• What you need to do
Using the data that follows, return exactly the lines from the one that contains "960x600 pixels. At" through the one that contains "Click the 95.0 Y-axis tick label", ends included.

[Saved entries]

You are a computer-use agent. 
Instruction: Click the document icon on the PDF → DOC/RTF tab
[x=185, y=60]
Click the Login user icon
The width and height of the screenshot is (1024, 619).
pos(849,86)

==

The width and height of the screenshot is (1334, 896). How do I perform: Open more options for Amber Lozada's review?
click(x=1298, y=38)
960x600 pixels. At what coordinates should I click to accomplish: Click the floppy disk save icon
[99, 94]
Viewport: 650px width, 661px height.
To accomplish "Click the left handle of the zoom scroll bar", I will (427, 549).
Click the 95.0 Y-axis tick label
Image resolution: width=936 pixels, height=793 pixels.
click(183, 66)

--

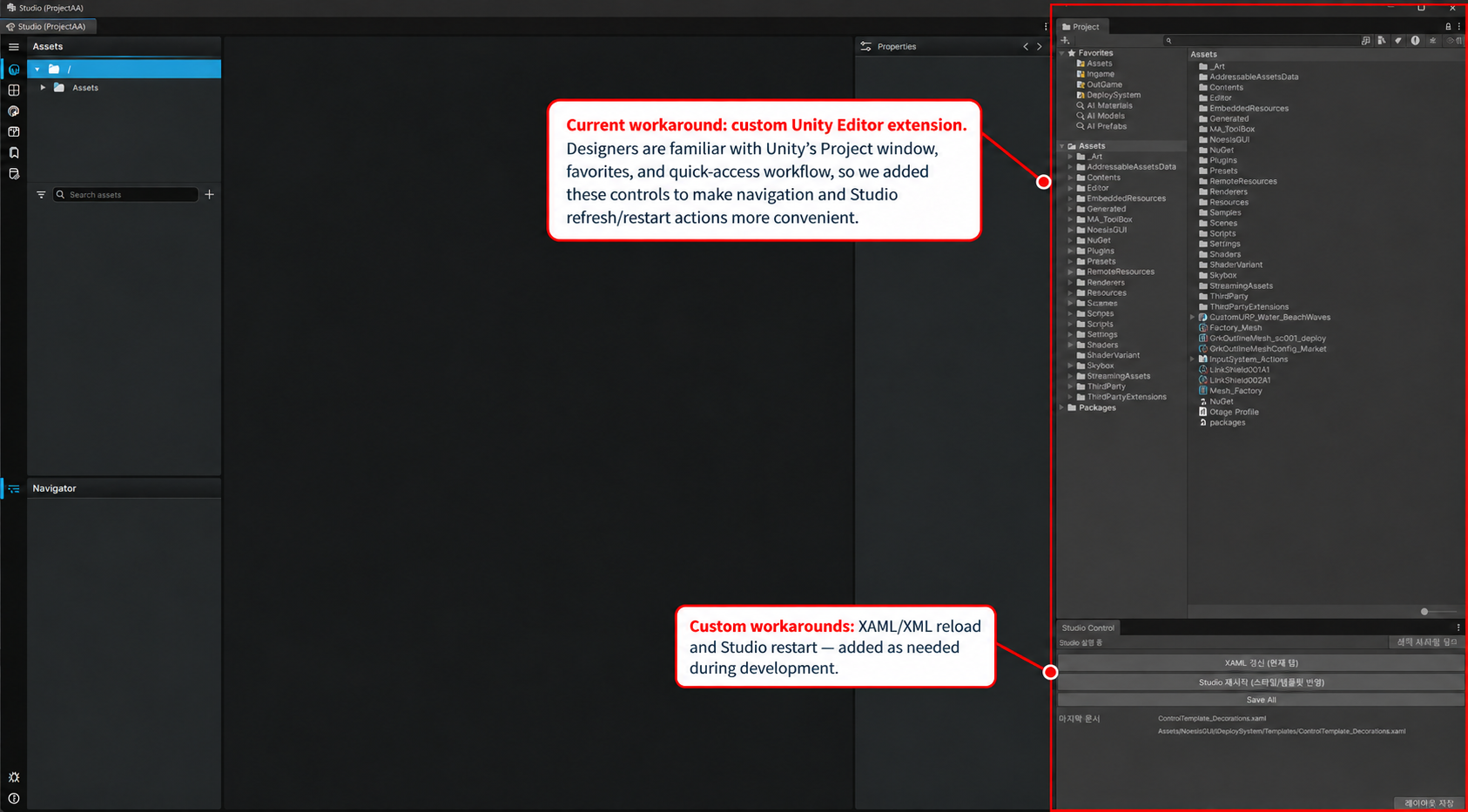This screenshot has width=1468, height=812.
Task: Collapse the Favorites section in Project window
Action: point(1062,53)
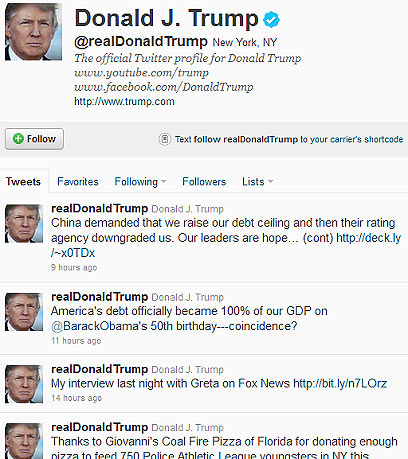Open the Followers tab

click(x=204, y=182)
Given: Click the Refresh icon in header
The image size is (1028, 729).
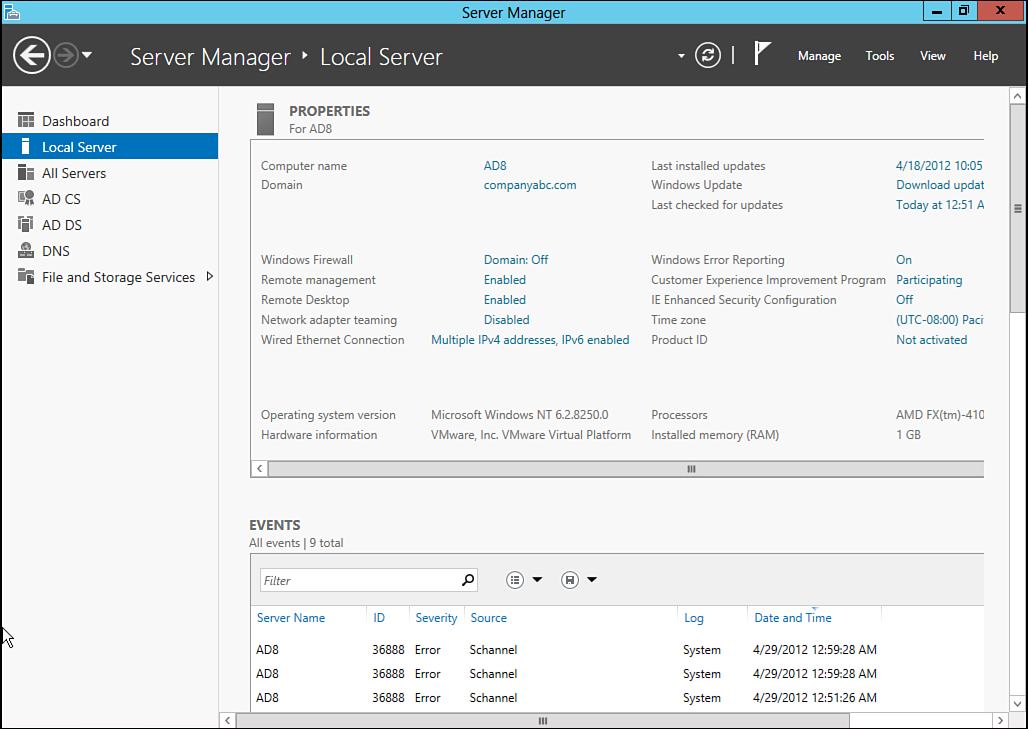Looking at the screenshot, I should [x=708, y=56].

• Response to this exercise
960x600 pixels. At what coordinates should I click to accomplish: Click the floppy disk save icon
[99, 94]
Viewport: 650px width, 661px height.
To accomplish "Click the left handle of the zoom scroll bar", I will (427, 549).
Click the 95.0 Y-axis tick label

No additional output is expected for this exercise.